Staying up late to watch a favorite show. Getting up early to hit a coffee shop on the way to work. It’s a cycle many of us are familiar with, and it means few of us are getting the seven to nine hours of sleep that we need each night.
This comes at a steep cost.
“Poor sleep has been associated with increased levels of stress, diabetes, heart conditions, [high] blood pressure, attention lapses, [reduced] motivation and [lower] productivity,” says Sean Kerklaan, CEO of Fatigue Science, a company that has devised fatigue management technology that’s used by corporations, professional sports teams and military units.
A recent study showed that 76 percent of US workers surveyed feel tired many days of the week, while 15 percent fall asleep during the day at least once per week.

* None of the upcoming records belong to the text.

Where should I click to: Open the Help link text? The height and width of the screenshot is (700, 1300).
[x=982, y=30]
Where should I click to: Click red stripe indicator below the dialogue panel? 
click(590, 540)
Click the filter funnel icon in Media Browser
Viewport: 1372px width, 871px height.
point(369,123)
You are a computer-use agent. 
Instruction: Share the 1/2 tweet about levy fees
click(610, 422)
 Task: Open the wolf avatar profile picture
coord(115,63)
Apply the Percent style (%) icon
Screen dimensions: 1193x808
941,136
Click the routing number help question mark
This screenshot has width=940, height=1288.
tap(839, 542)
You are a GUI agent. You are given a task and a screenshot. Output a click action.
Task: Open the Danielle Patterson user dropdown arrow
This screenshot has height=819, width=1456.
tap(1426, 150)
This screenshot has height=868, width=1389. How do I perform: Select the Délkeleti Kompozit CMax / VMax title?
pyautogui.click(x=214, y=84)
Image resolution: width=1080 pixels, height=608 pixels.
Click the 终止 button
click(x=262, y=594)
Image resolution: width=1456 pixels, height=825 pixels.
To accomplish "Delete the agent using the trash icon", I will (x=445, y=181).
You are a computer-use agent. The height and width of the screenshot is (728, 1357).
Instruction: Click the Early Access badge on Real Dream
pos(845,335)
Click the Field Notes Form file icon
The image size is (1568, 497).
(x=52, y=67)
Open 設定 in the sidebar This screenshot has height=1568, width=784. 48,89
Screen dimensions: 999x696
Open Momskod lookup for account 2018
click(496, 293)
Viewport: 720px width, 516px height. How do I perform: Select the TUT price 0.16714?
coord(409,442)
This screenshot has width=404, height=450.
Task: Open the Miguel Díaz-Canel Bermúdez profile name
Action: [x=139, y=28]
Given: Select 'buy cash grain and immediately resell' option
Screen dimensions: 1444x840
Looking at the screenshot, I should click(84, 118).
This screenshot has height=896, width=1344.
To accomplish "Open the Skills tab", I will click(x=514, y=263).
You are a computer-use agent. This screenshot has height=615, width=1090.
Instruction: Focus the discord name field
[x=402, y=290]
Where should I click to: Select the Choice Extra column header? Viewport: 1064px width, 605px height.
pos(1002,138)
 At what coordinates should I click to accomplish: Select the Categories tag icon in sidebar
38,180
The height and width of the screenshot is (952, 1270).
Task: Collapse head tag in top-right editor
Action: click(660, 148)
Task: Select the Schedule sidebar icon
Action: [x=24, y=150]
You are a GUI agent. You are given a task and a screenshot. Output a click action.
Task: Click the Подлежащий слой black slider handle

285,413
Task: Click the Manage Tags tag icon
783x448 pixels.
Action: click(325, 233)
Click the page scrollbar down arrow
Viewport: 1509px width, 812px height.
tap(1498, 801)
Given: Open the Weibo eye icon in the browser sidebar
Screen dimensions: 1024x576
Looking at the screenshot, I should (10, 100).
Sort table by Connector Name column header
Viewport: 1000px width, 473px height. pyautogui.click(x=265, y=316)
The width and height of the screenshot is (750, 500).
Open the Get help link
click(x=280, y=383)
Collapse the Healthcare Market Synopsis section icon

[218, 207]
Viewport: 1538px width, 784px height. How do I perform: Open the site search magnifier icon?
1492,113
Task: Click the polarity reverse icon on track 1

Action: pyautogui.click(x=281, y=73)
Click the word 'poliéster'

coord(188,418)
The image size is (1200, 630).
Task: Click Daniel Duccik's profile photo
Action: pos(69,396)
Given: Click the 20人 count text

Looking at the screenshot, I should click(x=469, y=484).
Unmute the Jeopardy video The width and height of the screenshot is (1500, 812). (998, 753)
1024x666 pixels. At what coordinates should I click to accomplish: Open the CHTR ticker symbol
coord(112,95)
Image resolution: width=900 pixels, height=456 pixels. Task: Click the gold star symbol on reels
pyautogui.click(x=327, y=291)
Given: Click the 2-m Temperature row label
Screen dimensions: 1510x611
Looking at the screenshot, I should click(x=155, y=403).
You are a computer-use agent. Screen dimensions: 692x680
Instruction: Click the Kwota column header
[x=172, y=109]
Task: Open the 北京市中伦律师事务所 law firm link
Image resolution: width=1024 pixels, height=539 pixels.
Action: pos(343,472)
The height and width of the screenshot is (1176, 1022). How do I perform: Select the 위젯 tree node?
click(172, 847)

“When people are feeling groggy, when they can’t get out of bed, they end up taking more sick days,” says naturopathic doctor Chris Habib. “They can’t function, so they find their capacity for work has decreased. They’re less productive. They’re quicker to anger, and they have a shorter fuse. They find their capacity for social interaction has decreased. As a result of all that, they’re more exhausted and more stressed, and it’s a cycle that feeds on itself negatively.”
Sleep and health
“I frequently see people whose lack of sleep is causing health issues and vice versa,” says Habib. “Sleep is such an important component of mental health. A lot of people who have insomnia end up suffering from depression or anxiety as a result … and a lot of people with anxiety will wake up in the middle of the night, and all they can think of is work.”
The good news is that improved sleep means enhanced health.
Strategies to improve your sleep
Practise sleep hygiene
This involves avoiding caffeine, nicotine and alcohol, especially in the evenings; ensuring that your bed is only used for sleeping or sex; getting physical activity during the day and not doing anything stressful in the bedroom, says Habib.
“It’s good to have a nighttime routine; make sure you wind down,” he says.
Avoid screen time before bed
Power down televisions, laptops, cellphones and other mobile devices at least half an hour before you go to sleep.
“There should be no electronic media in the bedroom,” says Atul Khullar, medical director of a sleep clinic. “The phone is the worst. People end up texting or using it as an alarm clock, but it’s very distracting. The light emitted from these devices can keep us awake.”
Don’t lie awake
“Stop watching the clock,” Khullar says. “If you’re awake, you should be getting up. Sit quietly somewhere else and do something very boring. Go back to bed when you feel tired.”
Rein in worries
If anxiety is preventing you from falling asleep or is waking you up in the middle of the night, Habib says approaches like meditation, deep breathing and mindfulness can help.